My complaint about the name is that it would be hard to "google" it. This means if I don't bookmark it or remember where I found it, then a couple of years from now when my laptop needs to be rebuilt, I'll have the darndest time finding it to install it again.
I’m using multiple search engines more and more. Possibly this is due to me usually bypassing google to avoid the ad laden hits. A view with search results from a few sources comes to mind as a solution. Another back burner project.
You can do this with browser search engines, but as a DuckDuckGo user, I can !bang search_term (`!gh`, `!github` to search in github.) Now, I think DuckDuckGo is very lacking in terms of Zero-click searching, but if I know where to get information I can !bang to it (e.g., `!hn what`) or if you're feeling luck `\hn what` will open the first search result.
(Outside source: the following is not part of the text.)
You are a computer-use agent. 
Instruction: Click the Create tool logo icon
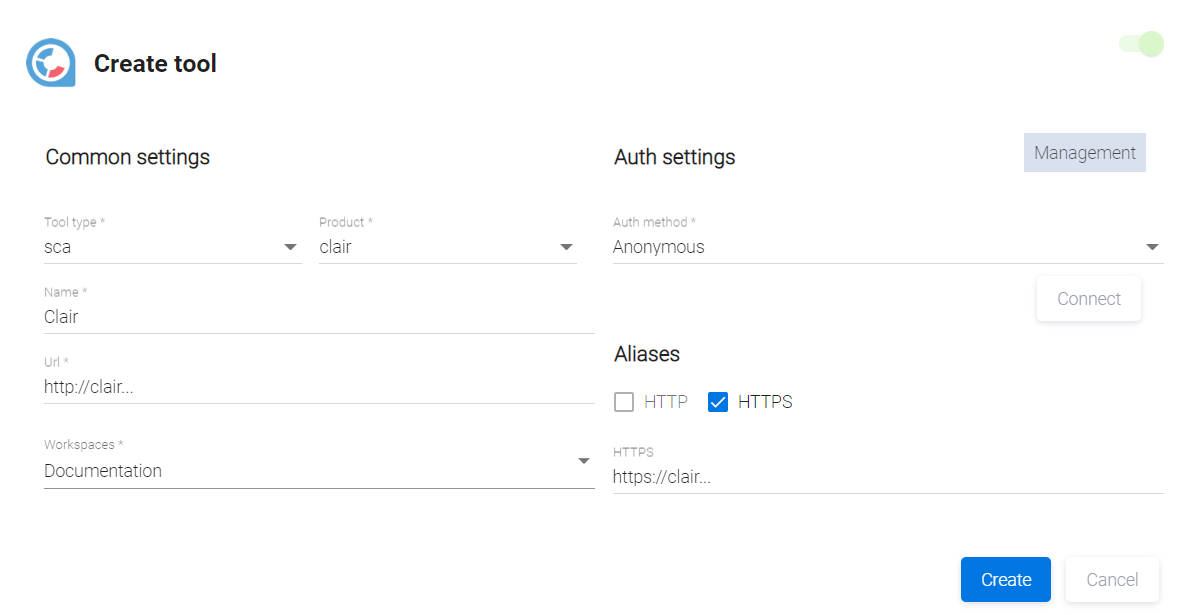coord(51,63)
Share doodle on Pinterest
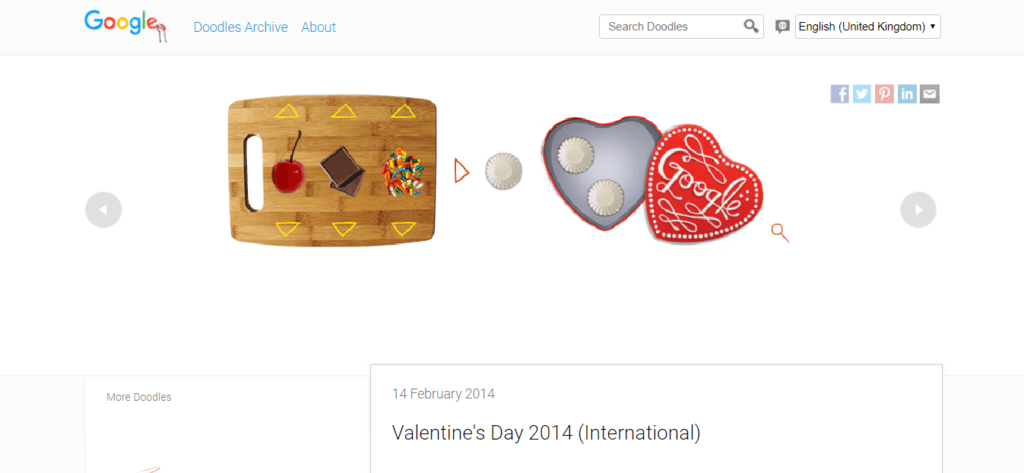 (885, 94)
Much better than spending an afternoon setting up search engines.
I just type in what I’m looking for and “news.ycombinator.com” at the end so that it links to a HN page. Sometimes I have to use site: to make sure it’s actually from HN, but works reasonably well.
Surf with chrome logged in? Will never happen. Hard no as long as my sanity remains.
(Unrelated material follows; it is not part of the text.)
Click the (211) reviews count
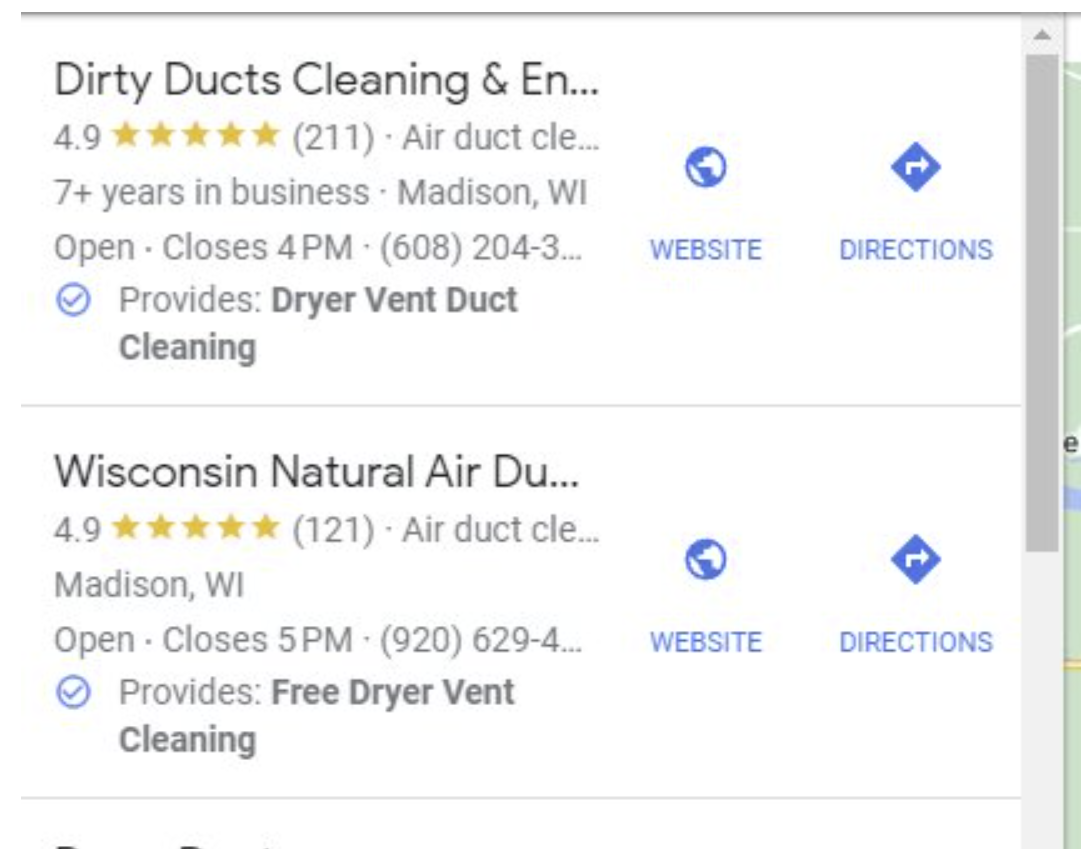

Firefox, maybe, haven't looked into it and just the process of evaluating it isn't worth it. Mozilla doesn't have the track record that I want to blindly trust them with that either.
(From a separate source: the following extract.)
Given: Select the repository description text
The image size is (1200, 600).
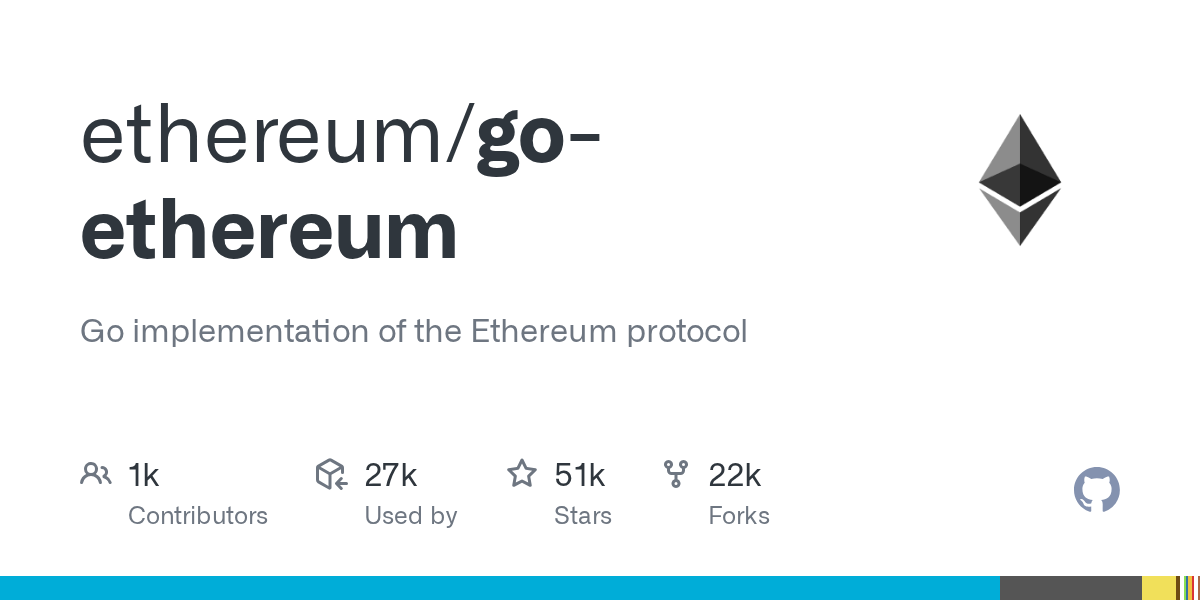Looking at the screenshot, I should click(413, 331).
As search engines have gotten better over the years, I find my use of bookmarks is usually write-once read-never.
Part of that is due to the fact that iOS is now my primary consumption platform, and finding bookmarks in a complex structure is much more awkward than it should be.
Part of it is just laziness: trying to manage a complex bookmark folder is more work than I care to do when search engines give me 99% of what I need.
For what it's worth I had the same problem with folder/hierarchically structured bookmarks, but tag-based bookmarking (like del.icio.us used to provide) meshed very well with me and my workflow so I wrote https://savecrate.com (still a WIP and rough around the edges but functional enough to work for me)
Ever since I installed SQM on openwrt, I don’t really care what’s using the bandwidth anymore since it doesn’t impact any other users on the network. :) It’s true though that iftop is a very useful tool.
A good name could probably be bwtop, or tcptop or iftop.